# WHAT YOU WILL DO
Set down exactly each line of the entries below, beginning at the one that contains "BİNGÖL Mobilya (32, 2412)" and ending at the last, and no others.

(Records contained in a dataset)
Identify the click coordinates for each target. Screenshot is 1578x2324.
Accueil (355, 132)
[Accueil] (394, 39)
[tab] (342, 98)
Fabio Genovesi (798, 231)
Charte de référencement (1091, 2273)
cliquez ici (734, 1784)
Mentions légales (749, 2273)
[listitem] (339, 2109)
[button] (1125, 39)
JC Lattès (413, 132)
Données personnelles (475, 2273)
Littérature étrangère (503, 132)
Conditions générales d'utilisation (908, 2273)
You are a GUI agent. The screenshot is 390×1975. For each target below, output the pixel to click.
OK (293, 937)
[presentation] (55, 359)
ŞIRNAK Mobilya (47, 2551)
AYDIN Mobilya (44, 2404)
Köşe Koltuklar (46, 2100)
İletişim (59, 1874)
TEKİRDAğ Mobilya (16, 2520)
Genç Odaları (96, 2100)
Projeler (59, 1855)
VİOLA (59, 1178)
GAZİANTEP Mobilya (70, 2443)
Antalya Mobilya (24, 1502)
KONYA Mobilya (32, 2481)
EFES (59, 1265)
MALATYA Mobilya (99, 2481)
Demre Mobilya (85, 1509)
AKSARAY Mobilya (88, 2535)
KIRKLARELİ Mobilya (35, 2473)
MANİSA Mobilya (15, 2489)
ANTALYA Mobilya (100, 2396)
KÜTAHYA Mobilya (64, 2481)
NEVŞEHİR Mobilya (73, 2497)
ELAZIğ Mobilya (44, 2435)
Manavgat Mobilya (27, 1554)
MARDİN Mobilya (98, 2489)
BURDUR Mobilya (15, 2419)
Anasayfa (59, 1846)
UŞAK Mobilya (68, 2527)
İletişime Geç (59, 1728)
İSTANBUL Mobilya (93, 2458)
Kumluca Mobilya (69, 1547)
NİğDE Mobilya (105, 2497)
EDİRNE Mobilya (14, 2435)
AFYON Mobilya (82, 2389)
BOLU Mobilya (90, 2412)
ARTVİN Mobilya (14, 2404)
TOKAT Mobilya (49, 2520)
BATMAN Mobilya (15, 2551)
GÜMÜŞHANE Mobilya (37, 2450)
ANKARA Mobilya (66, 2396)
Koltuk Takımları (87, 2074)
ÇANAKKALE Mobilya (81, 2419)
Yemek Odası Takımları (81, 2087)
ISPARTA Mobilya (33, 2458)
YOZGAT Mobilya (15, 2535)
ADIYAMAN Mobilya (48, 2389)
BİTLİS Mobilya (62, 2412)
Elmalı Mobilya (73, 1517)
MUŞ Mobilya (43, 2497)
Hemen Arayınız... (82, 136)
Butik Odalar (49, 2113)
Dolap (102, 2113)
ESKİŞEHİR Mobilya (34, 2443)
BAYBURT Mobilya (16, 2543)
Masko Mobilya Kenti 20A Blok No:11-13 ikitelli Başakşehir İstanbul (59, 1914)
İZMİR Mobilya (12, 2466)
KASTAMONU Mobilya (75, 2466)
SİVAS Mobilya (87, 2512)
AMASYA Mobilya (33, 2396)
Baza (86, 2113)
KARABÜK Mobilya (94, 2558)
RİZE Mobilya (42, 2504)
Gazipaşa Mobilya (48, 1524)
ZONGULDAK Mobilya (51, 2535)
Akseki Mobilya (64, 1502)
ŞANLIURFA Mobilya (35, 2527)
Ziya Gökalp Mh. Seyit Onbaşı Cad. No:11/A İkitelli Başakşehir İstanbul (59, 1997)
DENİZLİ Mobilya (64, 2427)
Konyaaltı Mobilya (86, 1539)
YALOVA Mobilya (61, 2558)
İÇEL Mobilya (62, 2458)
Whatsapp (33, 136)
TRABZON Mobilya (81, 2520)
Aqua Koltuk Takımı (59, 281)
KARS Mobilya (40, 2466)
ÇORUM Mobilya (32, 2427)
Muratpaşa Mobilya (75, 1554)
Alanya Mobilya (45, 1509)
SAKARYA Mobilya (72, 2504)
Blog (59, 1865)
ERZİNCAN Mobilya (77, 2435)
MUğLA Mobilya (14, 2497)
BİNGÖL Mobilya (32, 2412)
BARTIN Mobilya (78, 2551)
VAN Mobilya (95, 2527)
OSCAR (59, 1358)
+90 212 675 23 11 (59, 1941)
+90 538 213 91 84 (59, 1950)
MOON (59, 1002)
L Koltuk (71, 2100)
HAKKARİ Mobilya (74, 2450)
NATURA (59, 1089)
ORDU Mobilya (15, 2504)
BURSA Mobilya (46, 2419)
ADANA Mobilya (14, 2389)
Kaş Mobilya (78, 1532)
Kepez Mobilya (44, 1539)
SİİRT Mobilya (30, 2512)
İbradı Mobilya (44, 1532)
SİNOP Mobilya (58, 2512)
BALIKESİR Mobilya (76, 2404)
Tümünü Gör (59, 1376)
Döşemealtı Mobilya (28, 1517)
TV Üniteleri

# SOLUTION TO THIS EXERCISE
BİNGÖL Mobilya (32, 2412)
BARTIN Mobilya (78, 2551)
VAN Mobilya (95, 2527)
OSCAR (59, 1358)
+90 212 675 23 11 (59, 1941)
+90 538 213 91 84 (59, 1950)
MOON (59, 1002)
L Koltuk (71, 2100)
HAKKARİ Mobilya (74, 2450)
NATURA (59, 1089)
ORDU Mobilya (15, 2504)
BURSA Mobilya (46, 2419)
ADANA Mobilya (14, 2389)
Kaş Mobilya (78, 1532)
Kepez Mobilya (44, 1539)
SİİRT Mobilya (30, 2512)
İbradı Mobilya (44, 1532)
SİNOP Mobilya (58, 2512)
BALIKESİR Mobilya (76, 2404)
Tümünü Gör (59, 1376)
Döşemealtı Mobilya (28, 1517)
TV Üniteleri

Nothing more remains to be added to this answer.